This year, nearly 65 years after the founding of the State and two weeks after Israel‘s 19th Knesset elections, we will discuss whether the Jewish state has succeeded in becoming a united national entity, the aspiration of the State’s founders, or if Israel is merely a collection of special-interest groups.
Many feel that Israeli society has long ceased to be mobilized towards a unified purpose dictated by a sovereign hegemon. The ever-increasing fragmentation of Israeli society begs us to reflect on questions about the nature and possibly even the existence of Israeli society. Can an integrated society exist with the widely different values systems that guide us? If so, who do we consider to be part of our society? Will the newly elected government only represent sectorial interests or will its policies be able to help unify a fragmenting society?

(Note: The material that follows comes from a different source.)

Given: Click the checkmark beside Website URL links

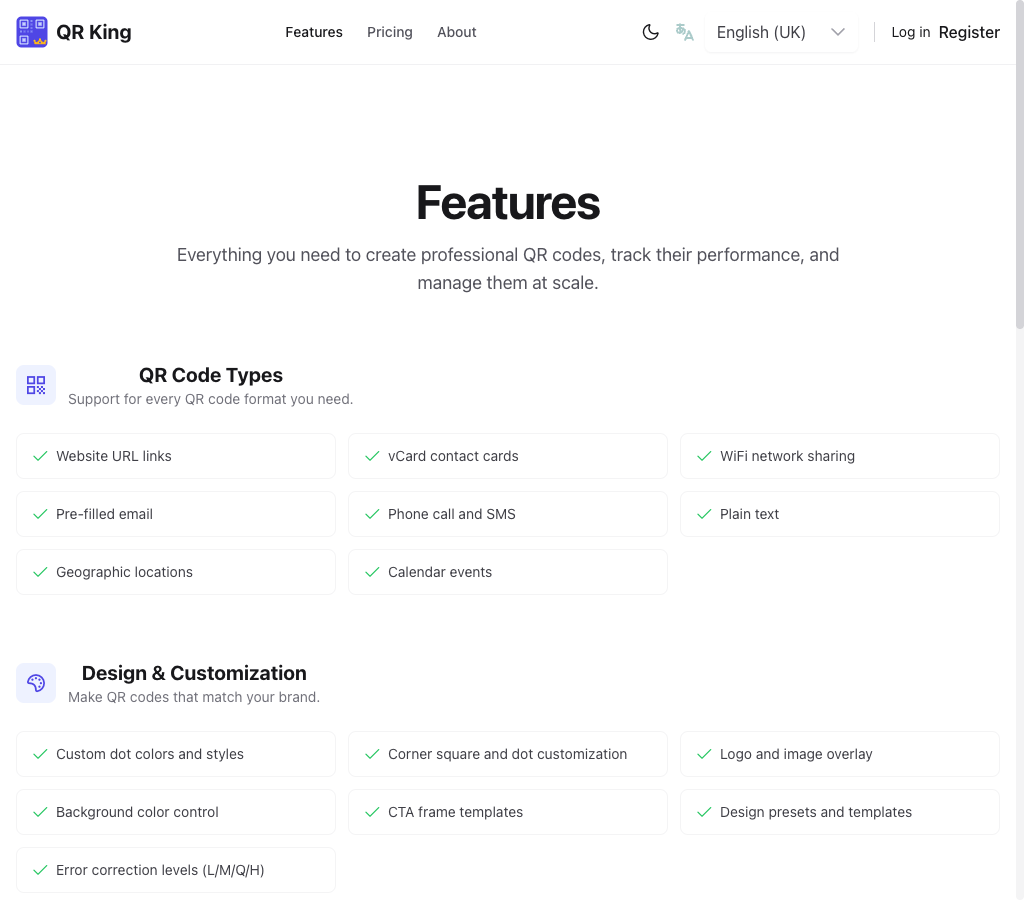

This year’s conference will convene a wide range of theoreticians and practitioners, scholars and activists, representatives of the media and government in an attempt to draw a picture of the current state of the State of Israel through the exploration of various topics—religion and state, society and economy, society and the military, education, and the sectorialism existing within Israeli society.
Us and Them - Intersections in Israeli Society - English
Many different demographic and socioeconomic sectors function within Israel's narrow borders. Sixty-five years on, little has been done to integrate these factions and certain policies may even have been instrumental in increasing their number and polarity. On the other hand, the availability of information and new media have made the boundaries in which these groups live more permeable. What is the extent of this phenomenon within each sector and beyond? How do minority groups in Israel affect the nation's character? Panelists include Dr. Einat Wilf, member of the outgoing Knesset, and Adina Bar-Shalom, founder of a college for ultra-Orthodox women. Leader of the panel is iEngage Fellow Dr. Tal Becker.